Im Jahr 2020 wurden 72 Prozent des syrischen Weizens in Gebieten angebaut, die derzeit von kurdisch geführten Behörden gehalten werden. Durch Handelskonkurrenz zwischen der syrischen Regierung und kurdisch geführten Behörden stand für die Regierung am Ende weniger Weizen zur Verfügung, zumal die meisten Landwirte lieber vor Ort verkaufen. Im Jahr 2020 zerstörten Erntebrände rund 35.000 Hektar landwirtschaftlicher Nutzfläche unter der Kontrolle der Regierung und verschärften die Krise weiter. (HRW 2021)

 

Am 24. Februar 2021 versorgte die Türkei die syrische Regierung im Rahmen eines von Russland vermittelten Abkommens mit Weizen. Russland ist der zweitgrößte Weizenexporteur der Welt und war bisher Syriens wichtigste Weizenquelle. Von Mitte 2019 bis Februar 2021 war die syrische Regierung wegen Finanzierungsproblemen oft jedoch nicht in der Lage, Weizen von außen zu beschaffen. Bei den syrischen Ausschreibungen für Weizen in den Jahren 2019 und 2020 wurde hauptsächlich Weizen aus russischer Produktion angefordert. Die von der russischen Regierung auferlegten Beschränkungen des Weizenverkaufs während der Covid-19-Pandemie haben es den Ländern jedoch schwer gemacht, Weizen von Russland tatsächlich zu beschaffen. Russland kündigte im April 2020 eine Begrenzung der Ausfuhr von Weizen und anderem Getreide in andere Länder auf 7 Millionen Tonnen an und verlängerte diese Beschränkungen im November. (HRW 2021)

 

Worum es sich bei den Finanzierungsproblemen handelt ist klar: Von Oktober bis November 2019 begann der Wert des syrischen Pfunds (SYP) erheblich zu fallen. Der Wechselkurs fiel von rund 600 SYP für den US-Dollar auf rund 900 SYP, was auf verschiedene Faktoren zurückzuführen war, darunter die libanesische Wirtschaftskrise, aber auch Befürchtungen bezüglich der angekündigten US-amerikanischen Caesar-Sanktionen. (HRW 2021)

 

Human Rights Watch zufolge sagen Experten, dass der syrischen Regierung bereits seit Beginn des Konflikts Sanktionen auferlegt wurden, die von Banken im Libanon im Oktober 2019 verhängten Kapitalkontrollen jedoch dazu geführt hatten, dass syrische Geschäftsleute nun nicht mehr auf ihre Konten bei libanesischen Banken zugreifen konnten.

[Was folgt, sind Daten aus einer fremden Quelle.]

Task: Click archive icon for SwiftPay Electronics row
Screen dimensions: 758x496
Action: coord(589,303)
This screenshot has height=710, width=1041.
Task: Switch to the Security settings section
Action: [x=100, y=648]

Dies wirkte sich dann wiederum darauf aus, Fremdwährungen in das Land zu bringen, was wiederum die Devisenreserven schwinden ließ und somit die Fähigkeit der Regierung stark einschränkte, Lebensmittel wie Weizen zu importieren. (HRW 2021)

 

Interessant ist hier ein Blick auf die Propaganda, die das syrische Regime selbst macht: In einer Rede von November 2020 sagte Bashar al-Assad, dass die Milliarden von Dollar, die aktuell in den Banken des Libanon festgesetzt sind, die Hauptursache für die sich verschärfende Wirtschaftskrise in Syrien sind. Die Krise begann Assad zu Folge bereits vor dem Caesar Act und erst Jahre nach den ersten verhängten westlichen Sanktionen. Schuld sei das Geld in den libanesischen Banken, das verloren gegangen sei. Die Coronavirus-Pandemie habe das syrische Pfund dann weiter abgewertet. (HRW 2021)

 

Im März 2021 befindet sich das syrische Pfund auf einem Allzeittief von 4.300 SYP gegenüber dem Dollar. Die Währungsabwertung erhöht allgemein die Kosten für Importe wie Weizen, Kraftstoff und Düngemittel sowie Maschinen für die Weizen- und Brotproduktion. Die Kraftstoffkrise in Syrien, die durch dieselben Faktoren verursacht wurde, aber direkter von den Sanktionen betroffen war, trug ebenfalls zu einem Anstieg der Weizenpreise bei, da die Produktion von Dieselkraftstoff abhängt. (HRW 2021)

 

Herausragend sind allerdings die kriegsbedingten Zerstörungen: Seit Beginn des Konflikts haben die syrischen Streitkräfte und später das syrisch-russische Militärbündnis Bäckereien und Backöfen in mehreren Gebieten systematisch zerstört, darunter in Teilen von Homs, Aleppo und auf dem Land rund um Damaskus. Das syrisch-russische Militärbündnis hat auch Ackerland angegriffen, zuletzt 2019 im Gouvernement Idlib. (HRW 2021)

 

Was macht das Regime von Baschar al-Assad?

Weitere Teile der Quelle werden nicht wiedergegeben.